It is getting increasingly more difficult to make an impact on the rapidly burgeoning electric vehicle (EV) car market, but BMW is determined to stand and be counted

It has been eight years since BMW gave us a tantalising glimpse of future transportation with their carbon-fibre i3 electric vehicle. Though the concept and design of the i3 was undoubtedly clever, BMW needed a wider spread of EV cars to ensure the successful transition to a fully electrified model range, and a solitary EV model would not do.

Earlier in the year, we were introduced to the BMW iX3 which is the fully electric version of their X3 SUV. We found that rather than attempt to set speed records, the iX3 showed us exactly what a well-executed electric version of their much-respected X3 SUV is like.
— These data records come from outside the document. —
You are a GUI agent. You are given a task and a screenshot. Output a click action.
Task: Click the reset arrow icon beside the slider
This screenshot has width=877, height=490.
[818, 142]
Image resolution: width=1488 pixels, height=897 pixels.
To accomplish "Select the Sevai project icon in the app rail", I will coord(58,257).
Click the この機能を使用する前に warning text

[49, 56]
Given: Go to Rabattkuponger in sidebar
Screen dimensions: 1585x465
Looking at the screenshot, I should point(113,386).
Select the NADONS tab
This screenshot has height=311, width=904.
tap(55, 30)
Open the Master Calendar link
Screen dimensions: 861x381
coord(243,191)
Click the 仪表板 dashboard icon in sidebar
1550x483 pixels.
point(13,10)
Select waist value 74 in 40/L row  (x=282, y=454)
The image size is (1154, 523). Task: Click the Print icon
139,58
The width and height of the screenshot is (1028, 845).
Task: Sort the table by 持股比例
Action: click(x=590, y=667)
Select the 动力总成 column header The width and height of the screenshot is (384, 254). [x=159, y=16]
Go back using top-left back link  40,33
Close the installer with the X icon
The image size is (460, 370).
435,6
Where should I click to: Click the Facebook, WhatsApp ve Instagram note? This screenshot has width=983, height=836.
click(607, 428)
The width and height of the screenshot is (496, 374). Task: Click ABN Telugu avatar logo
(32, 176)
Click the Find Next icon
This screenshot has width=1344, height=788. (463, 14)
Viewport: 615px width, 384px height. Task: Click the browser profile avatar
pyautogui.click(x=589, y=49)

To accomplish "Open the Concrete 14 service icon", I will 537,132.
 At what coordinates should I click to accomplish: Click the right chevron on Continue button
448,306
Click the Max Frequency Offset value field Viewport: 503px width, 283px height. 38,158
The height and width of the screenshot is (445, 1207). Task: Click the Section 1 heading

BMW did not try to reinvent the wheel, it just exploited the advantage of the electric drive, namely the immediacy of power delivery and the efficiency of the electrified system.

Most recently, at the end of last year, we were treated to the launch of BMW’s iX Electric SUV.  This newcomer is a step-up in terms of size compared to the iX3 and is closer in size and stature to the X5. While the recent BMW iX3 is a part of the current X3 range, the latest BMW iX Electric does not seem to relate to any range by name and appears to be another standalone model, like the i3. Its remit is to extend the boundaries of luxury.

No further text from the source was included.